**Exercise**
Please copy every one of the following entries word for word.

(Entries from a data source)
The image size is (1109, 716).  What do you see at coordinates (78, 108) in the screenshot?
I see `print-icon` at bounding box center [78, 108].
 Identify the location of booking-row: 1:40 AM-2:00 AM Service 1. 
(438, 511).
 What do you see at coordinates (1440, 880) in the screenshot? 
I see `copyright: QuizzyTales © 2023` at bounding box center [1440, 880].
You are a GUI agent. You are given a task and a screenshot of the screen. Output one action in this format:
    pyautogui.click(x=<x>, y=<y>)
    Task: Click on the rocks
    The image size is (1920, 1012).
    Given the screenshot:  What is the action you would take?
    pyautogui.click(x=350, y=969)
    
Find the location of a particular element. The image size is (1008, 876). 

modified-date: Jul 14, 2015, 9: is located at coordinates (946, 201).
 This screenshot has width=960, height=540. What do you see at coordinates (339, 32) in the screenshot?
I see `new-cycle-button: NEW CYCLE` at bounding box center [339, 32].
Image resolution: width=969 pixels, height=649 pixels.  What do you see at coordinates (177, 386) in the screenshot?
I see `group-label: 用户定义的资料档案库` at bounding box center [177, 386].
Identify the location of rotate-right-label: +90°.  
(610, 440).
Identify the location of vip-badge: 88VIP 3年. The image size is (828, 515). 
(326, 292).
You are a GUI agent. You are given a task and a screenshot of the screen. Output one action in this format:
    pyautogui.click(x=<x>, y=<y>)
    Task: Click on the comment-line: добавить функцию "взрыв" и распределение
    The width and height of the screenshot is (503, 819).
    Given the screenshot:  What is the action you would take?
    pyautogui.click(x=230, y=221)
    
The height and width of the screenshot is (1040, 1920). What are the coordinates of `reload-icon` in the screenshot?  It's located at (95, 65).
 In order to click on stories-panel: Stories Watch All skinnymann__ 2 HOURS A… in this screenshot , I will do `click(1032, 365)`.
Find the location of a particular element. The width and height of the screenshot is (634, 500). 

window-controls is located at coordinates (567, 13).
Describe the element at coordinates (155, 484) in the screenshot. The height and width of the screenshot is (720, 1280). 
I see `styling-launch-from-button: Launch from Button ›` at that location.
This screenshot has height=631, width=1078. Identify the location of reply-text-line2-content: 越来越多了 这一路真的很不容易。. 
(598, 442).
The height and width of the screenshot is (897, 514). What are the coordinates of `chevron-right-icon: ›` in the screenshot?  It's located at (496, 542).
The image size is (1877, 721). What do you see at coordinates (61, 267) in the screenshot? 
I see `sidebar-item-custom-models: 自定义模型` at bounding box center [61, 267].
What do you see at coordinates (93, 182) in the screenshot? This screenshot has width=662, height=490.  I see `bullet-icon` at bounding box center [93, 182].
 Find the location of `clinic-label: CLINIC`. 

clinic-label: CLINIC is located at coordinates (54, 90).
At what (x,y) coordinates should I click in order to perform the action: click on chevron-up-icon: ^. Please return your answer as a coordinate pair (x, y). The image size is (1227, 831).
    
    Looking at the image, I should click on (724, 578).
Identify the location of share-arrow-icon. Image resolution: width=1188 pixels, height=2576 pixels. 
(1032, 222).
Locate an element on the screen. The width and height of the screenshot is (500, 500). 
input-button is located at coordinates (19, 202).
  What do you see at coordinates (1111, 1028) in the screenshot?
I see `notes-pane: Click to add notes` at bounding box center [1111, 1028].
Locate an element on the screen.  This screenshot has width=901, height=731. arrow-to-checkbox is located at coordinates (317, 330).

**Written solution**
The image size is (1109, 716).  What do you see at coordinates (78, 108) in the screenshot?
I see `print-icon` at bounding box center [78, 108].
 Identify the location of booking-row: 1:40 AM-2:00 AM Service 1. 
(438, 511).
 What do you see at coordinates (1440, 880) in the screenshot? 
I see `copyright: QuizzyTales © 2023` at bounding box center [1440, 880].
You are a GUI agent. You are given a task and a screenshot of the screen. Output one action in this format:
    pyautogui.click(x=<x>, y=<y>)
    Task: Click on the rocks
    The image size is (1920, 1012).
    Given the screenshot:  What is the action you would take?
    pyautogui.click(x=350, y=969)
    
Find the location of a particular element. The image size is (1008, 876). 

modified-date: Jul 14, 2015, 9: is located at coordinates (946, 201).
 This screenshot has width=960, height=540. What do you see at coordinates (339, 32) in the screenshot?
I see `new-cycle-button: NEW CYCLE` at bounding box center [339, 32].
Image resolution: width=969 pixels, height=649 pixels.  What do you see at coordinates (177, 386) in the screenshot?
I see `group-label: 用户定义的资料档案库` at bounding box center [177, 386].
Identify the location of rotate-right-label: +90°.  
(610, 440).
Identify the location of vip-badge: 88VIP 3年. The image size is (828, 515). 
(326, 292).
You are a GUI agent. You are given a task and a screenshot of the screen. Output one action in this format:
    pyautogui.click(x=<x>, y=<y>)
    Task: Click on the comment-line: добавить функцию "взрыв" и распределение
    The width and height of the screenshot is (503, 819).
    Given the screenshot:  What is the action you would take?
    pyautogui.click(x=230, y=221)
    
The height and width of the screenshot is (1040, 1920). What are the coordinates of `reload-icon` in the screenshot?  It's located at (95, 65).
 In order to click on stories-panel: Stories Watch All skinnymann__ 2 HOURS A… in this screenshot , I will do `click(1032, 365)`.
Find the location of a particular element. The width and height of the screenshot is (634, 500). 

window-controls is located at coordinates (567, 13).
Describe the element at coordinates (155, 484) in the screenshot. The height and width of the screenshot is (720, 1280). 
I see `styling-launch-from-button: Launch from Button ›` at that location.
This screenshot has height=631, width=1078. Identify the location of reply-text-line2-content: 越来越多了 这一路真的很不容易。. 
(598, 442).
The height and width of the screenshot is (897, 514). What are the coordinates of `chevron-right-icon: ›` in the screenshot?  It's located at (496, 542).
The image size is (1877, 721). What do you see at coordinates (61, 267) in the screenshot? 
I see `sidebar-item-custom-models: 自定义模型` at bounding box center [61, 267].
What do you see at coordinates (93, 182) in the screenshot? This screenshot has width=662, height=490.  I see `bullet-icon` at bounding box center [93, 182].
 Find the location of `clinic-label: CLINIC`. 

clinic-label: CLINIC is located at coordinates (54, 90).
At what (x,y) coordinates should I click in order to perform the action: click on chevron-up-icon: ^. Please return your answer as a coordinate pair (x, y). The image size is (1227, 831).
    
    Looking at the image, I should click on (724, 578).
Identify the location of share-arrow-icon. Image resolution: width=1188 pixels, height=2576 pixels. 
(1032, 222).
Locate an element on the screen. The width and height of the screenshot is (500, 500). 
input-button is located at coordinates (19, 202).
  What do you see at coordinates (1111, 1028) in the screenshot?
I see `notes-pane: Click to add notes` at bounding box center [1111, 1028].
Locate an element on the screen.  This screenshot has width=901, height=731. arrow-to-checkbox is located at coordinates (317, 330).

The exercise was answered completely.